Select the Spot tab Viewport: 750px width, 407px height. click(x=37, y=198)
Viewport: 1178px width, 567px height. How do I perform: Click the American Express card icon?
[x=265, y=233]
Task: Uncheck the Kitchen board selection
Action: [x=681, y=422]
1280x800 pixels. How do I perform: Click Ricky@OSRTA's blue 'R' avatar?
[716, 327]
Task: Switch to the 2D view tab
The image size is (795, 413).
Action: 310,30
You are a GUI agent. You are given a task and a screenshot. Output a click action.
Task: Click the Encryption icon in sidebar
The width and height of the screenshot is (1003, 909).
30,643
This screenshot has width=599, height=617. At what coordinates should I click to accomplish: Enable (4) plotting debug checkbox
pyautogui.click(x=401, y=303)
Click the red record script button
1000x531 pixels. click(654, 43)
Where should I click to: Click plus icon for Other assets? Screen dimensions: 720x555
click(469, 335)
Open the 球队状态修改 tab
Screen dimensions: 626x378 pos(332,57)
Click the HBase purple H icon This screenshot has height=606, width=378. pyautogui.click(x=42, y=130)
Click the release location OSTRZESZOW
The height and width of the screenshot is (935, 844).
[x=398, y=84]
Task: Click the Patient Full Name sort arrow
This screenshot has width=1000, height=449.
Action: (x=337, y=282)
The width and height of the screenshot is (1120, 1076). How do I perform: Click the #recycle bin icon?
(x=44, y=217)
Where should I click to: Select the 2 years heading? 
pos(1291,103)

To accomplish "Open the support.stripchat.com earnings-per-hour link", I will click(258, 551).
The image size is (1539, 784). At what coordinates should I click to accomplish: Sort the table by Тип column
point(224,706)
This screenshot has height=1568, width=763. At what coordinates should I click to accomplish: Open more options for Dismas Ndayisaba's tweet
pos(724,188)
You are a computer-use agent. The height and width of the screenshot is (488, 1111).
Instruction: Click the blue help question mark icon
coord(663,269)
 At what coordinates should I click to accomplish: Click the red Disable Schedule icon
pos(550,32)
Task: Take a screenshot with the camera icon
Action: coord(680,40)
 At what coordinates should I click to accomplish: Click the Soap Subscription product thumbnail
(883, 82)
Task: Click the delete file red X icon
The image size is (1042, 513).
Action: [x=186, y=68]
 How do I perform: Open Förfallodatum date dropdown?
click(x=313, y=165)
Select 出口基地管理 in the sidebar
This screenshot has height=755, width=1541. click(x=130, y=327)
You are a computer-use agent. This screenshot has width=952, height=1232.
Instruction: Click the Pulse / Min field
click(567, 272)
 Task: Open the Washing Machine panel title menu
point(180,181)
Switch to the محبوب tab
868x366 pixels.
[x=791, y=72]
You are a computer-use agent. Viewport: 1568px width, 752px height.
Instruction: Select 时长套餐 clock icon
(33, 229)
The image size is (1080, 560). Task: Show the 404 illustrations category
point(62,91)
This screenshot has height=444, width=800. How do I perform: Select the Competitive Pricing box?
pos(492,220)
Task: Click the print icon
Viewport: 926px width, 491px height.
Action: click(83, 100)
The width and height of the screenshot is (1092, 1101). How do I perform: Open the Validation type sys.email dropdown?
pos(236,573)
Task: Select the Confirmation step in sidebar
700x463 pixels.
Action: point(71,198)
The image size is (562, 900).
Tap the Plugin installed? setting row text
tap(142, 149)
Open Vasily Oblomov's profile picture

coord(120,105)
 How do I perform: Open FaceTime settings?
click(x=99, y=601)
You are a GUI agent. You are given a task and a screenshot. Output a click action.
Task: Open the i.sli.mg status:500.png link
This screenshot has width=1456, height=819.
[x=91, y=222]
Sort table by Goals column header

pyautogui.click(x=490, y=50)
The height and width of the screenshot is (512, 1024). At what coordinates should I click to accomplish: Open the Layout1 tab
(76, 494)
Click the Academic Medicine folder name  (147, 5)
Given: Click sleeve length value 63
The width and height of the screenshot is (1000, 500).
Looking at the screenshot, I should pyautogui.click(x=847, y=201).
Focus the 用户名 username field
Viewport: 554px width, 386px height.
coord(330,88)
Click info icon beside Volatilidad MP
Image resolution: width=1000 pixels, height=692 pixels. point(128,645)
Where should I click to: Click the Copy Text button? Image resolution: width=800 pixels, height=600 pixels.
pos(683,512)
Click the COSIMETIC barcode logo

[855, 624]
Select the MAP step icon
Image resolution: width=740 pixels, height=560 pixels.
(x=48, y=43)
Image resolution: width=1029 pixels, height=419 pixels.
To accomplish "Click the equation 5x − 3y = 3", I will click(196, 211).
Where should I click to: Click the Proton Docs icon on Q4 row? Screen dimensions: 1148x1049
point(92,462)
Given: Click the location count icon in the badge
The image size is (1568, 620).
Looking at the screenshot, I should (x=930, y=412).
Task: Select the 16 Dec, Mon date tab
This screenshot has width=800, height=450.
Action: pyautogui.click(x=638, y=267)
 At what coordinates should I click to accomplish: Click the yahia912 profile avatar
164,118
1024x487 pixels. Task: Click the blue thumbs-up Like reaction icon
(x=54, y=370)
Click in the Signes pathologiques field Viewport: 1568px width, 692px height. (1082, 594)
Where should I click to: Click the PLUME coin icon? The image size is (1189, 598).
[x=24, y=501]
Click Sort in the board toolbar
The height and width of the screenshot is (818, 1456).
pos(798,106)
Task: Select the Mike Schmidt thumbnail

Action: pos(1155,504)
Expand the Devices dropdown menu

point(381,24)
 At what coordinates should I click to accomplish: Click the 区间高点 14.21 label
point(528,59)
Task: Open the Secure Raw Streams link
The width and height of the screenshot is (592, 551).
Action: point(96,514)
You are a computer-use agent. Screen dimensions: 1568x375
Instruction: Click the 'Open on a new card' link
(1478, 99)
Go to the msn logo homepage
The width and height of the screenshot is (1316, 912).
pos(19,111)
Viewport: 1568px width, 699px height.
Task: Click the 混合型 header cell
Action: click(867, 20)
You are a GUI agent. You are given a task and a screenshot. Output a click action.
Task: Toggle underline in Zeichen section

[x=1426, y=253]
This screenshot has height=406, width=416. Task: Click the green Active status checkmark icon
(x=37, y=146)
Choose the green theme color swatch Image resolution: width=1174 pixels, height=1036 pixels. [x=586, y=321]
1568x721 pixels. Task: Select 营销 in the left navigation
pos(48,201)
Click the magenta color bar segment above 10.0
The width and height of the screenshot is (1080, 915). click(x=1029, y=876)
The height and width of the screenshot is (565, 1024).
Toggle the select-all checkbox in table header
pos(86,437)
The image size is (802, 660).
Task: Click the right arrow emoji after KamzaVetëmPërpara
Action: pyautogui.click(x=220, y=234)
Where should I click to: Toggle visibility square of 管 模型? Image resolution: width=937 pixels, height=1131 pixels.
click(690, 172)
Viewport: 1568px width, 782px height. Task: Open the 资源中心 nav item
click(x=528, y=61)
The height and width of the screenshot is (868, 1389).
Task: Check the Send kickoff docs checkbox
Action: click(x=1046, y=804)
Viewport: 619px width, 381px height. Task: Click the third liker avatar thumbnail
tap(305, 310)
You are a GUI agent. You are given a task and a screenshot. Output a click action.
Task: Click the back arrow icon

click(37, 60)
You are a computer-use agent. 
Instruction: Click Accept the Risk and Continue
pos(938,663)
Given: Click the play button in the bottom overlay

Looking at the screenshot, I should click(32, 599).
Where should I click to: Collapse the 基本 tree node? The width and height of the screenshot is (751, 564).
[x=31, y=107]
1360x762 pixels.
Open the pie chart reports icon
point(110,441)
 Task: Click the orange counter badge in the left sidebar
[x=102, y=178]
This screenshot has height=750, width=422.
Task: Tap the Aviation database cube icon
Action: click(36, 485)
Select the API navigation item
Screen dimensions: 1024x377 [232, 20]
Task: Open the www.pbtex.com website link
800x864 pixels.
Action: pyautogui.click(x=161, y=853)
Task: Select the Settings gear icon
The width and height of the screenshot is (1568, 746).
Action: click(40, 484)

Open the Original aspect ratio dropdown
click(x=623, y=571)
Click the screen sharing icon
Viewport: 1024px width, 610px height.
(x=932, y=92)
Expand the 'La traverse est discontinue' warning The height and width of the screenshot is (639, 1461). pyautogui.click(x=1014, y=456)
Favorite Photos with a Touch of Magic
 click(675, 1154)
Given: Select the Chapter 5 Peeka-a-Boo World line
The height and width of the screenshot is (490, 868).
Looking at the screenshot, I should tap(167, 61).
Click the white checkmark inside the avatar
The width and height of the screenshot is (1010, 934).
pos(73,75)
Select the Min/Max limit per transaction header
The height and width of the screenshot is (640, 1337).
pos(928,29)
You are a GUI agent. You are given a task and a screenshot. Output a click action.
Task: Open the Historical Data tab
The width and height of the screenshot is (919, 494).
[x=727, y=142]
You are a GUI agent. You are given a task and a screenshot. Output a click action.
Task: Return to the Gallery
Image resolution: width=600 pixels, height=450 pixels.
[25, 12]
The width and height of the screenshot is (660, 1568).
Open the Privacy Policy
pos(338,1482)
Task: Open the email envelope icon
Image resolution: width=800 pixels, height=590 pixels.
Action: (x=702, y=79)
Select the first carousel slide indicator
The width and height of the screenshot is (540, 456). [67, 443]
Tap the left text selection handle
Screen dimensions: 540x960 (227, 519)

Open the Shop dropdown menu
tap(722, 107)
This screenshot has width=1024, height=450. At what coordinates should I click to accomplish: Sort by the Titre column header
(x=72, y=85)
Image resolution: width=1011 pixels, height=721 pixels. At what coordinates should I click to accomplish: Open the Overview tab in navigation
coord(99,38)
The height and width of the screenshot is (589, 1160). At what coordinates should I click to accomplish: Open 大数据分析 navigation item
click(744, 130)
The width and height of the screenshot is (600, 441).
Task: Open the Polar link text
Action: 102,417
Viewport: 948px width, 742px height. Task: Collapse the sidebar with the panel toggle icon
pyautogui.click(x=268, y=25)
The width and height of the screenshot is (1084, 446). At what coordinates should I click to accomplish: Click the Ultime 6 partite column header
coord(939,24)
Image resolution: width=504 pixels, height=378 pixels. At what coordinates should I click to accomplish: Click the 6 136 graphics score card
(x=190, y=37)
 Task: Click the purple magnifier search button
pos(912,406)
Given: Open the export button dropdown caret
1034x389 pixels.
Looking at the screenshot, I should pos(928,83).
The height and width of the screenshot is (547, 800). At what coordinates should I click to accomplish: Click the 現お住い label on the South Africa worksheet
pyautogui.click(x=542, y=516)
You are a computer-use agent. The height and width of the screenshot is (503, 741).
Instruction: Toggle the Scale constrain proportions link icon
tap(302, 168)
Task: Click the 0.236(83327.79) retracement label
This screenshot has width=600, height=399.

================================

Instructions to follow
Check each line of the entries above for the string "location", and return those that contain it.

Finished exercise
Click the release location OSTRZESZOW
Given: Click the location count icon in the badge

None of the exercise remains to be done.